Ainsi va l’actualité, parfois elle énerve. J’écoutais ce matin François Rebsamen, fraichement élu sénateur, interviewé par Laurent Bazin. Ce-dernier lui demande s’il ne serait pas temps en France de pratiquer l’union sacrée face à la crise, comme le font les américains. Et que croyez-vous que l’interviewé répondit ? Allons, je vous aide, c’est un homme politique français appartenant pour l’instant à l’opposition. Oui, vous y êtes. Il a rétorqué en substance, et sans surprise, que l’agitation du gouvernement autour de la crise n’était qu’une manière de dissimuler son incompétence à gérer les problèmes des français. Et le sénateur de préciser que les banques de détail n’étaient pas touchées. Ah bon ? Moi il me semblait qu’elles avaient passé de drôles de dépréciations, mais bon. Un grand penseur contemporain me confiait il y a peu que les français ne savaient pas débattre, que nous nous en tenions à des discussions abstraites, universalistes et bien pensantes au lieu d’avoir l’humilité d’observer la réalité. Comme il a raison. J’y ajouterais cependant l’idéologie qui perturbe tout, l’idéologie qui pousse à considérer que l’adversaire a forcément tort puisqu’il n’est pas de votre camp. Ce qui met fin à toute discussion. Les politiques se rendent-ils compte à quel point cette rhétorique est usée, lassante ? Je crains maheureusement que non.
Quelques minutes plus tard, j’entends que François Fillon a décidé de puiser dans le livret A pour remettre la finance à flots. Que c’est beau, on se croirait dans du Balzac. Je ne sais pas pourquoi mais cette annonce m’a rappelé la Cousine Bette. Vous vous souvenez ? L’un de ses neveux, joueur, buveur et coureur de jupons invétéré lui vole ses économies sous son matelas à la fin du roman. La pauvre femme qui jouait la même martingale à la loterie depuis 20 ans ne peut acheter son ticket ce jour-là, et, forcément, c’est le jour qu’avait choisi le sort pour faire sortir sa combinaison. Où est le rapport me direz-vous ? Disons que c’est un peu la fable de la cigale et de la fourmi, en plus cruel.
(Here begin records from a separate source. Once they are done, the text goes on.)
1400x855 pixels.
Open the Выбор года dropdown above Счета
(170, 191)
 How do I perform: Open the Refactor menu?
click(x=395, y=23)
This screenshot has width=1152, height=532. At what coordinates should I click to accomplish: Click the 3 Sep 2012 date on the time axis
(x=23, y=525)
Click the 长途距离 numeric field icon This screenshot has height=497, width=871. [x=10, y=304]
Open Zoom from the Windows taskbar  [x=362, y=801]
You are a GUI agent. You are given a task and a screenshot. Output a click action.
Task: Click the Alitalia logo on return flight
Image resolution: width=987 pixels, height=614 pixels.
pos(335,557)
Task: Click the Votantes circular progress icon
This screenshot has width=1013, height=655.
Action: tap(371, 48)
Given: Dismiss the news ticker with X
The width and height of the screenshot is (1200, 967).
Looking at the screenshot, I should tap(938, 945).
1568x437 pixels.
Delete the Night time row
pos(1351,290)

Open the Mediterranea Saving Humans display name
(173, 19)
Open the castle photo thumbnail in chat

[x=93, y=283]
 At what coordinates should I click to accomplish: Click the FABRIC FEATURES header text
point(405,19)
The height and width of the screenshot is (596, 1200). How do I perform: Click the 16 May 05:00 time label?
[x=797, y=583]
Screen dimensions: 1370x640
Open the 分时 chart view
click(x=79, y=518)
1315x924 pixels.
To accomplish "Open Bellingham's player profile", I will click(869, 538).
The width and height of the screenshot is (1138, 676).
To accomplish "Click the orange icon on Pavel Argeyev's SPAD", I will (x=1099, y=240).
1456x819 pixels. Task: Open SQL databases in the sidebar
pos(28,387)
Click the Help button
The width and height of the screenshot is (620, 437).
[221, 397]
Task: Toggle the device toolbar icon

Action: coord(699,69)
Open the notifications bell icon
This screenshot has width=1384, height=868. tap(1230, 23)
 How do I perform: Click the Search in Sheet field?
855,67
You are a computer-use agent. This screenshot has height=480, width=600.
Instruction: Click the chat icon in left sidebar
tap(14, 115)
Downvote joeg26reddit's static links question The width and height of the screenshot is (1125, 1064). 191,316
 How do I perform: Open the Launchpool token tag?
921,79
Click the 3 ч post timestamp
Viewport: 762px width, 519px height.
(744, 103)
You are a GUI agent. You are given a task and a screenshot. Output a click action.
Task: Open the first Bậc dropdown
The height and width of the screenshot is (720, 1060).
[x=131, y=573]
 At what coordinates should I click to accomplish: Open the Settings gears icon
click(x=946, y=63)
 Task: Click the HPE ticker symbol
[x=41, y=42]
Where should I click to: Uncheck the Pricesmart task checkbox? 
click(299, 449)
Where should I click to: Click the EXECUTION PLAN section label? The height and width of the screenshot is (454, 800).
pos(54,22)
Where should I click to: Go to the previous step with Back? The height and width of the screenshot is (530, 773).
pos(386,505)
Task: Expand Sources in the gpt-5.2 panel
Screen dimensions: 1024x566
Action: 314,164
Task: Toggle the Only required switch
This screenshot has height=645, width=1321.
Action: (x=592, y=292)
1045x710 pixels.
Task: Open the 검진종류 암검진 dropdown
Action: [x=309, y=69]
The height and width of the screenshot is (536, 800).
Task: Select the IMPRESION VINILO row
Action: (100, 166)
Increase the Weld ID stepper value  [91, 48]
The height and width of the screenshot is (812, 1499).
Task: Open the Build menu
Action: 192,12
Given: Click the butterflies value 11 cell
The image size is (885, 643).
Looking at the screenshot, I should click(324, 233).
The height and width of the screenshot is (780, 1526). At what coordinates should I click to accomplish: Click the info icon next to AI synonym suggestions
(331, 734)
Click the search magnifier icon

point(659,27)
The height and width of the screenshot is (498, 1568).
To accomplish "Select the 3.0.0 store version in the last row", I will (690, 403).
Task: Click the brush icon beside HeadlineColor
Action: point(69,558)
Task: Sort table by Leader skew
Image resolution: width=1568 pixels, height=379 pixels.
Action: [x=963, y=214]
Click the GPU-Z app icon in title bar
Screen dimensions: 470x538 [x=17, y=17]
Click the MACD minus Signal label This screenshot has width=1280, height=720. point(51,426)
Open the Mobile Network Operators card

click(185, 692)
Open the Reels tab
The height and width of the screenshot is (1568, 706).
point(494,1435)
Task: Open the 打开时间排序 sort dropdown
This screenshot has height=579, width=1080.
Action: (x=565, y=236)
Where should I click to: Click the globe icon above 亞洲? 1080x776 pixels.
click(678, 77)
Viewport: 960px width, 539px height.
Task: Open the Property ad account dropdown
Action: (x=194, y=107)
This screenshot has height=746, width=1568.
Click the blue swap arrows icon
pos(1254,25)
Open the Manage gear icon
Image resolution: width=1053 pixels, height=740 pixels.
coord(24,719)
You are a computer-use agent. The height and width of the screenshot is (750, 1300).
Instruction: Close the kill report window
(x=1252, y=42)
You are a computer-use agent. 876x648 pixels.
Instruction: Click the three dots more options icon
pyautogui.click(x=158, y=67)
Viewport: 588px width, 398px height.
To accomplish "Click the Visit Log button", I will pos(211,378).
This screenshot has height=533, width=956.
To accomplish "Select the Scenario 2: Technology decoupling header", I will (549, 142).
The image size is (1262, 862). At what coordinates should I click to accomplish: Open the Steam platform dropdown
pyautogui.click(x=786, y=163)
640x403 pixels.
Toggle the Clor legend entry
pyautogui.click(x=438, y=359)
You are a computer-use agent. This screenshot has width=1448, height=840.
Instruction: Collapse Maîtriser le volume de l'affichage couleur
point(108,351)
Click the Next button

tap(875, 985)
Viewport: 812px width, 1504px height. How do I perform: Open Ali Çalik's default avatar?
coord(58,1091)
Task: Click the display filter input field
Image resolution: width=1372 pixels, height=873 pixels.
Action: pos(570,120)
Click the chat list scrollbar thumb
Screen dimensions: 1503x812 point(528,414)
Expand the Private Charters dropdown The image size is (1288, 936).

Bref, aller puiser dans ce que les français ont de plus cher, leur petit bas de laine à 4% soigneusement mis à l’abri par le gentil petit écureuil pour réparer les bévues d’une tripotée de sur-diplômés qui ont dérapé sur les montages piégés de leurs camarades d’Outre-Atlantique, c’est tout de même piquant ! Sans compter que, si je ne m’abuse les fonds récoltés au titre du livret A servent en principe à financer les HLM ? Sacré clin d’oeil, vous ne trouvez pas ? Combien de fois ai-je entendu d’éminents financiers se plaindre que les français n’avaient aucune culture économique, qu’ils économisaient trop et n’investissaient pas assez, notamment sur les marchés. Entre nous, l’actualité nous donne plutôt raison ces dernières années, il faut le reconnaître. Vous voyez Messieurs les financiers que nos petites économies finalement on a bien fait de les garder ? Tout ceci me fait penser à une scène maintes fois vue dans des films de série B où un enfant brise sa tirelire et vient apporter dans sa menotte tremblante, le sourire aux lèvres, ses petites économies à l’adulte qui pleure parce qu’il a des problèmes d’argent. Voilà Messieurs les grands banquiers, les traders, et autres génies en costume rayé et voiture de sport, on va casser notre petit cochon de porcelaine et vous donner nos sous. Ces économies ridicules que vous avez tant méprisées, vous les seigneurs internationaux de la Haute Finance. C’est pas beau la solidarité ?
Correctif du 3/10/2008 : Carol vient de me faire observer avec raison que le roman de Balzac que je cite est La Rabouilleuse et non pas la Cousine Bette. Toutes mes excuses pour cette confusion et merci à Carol d’avoir rétabli la vérité.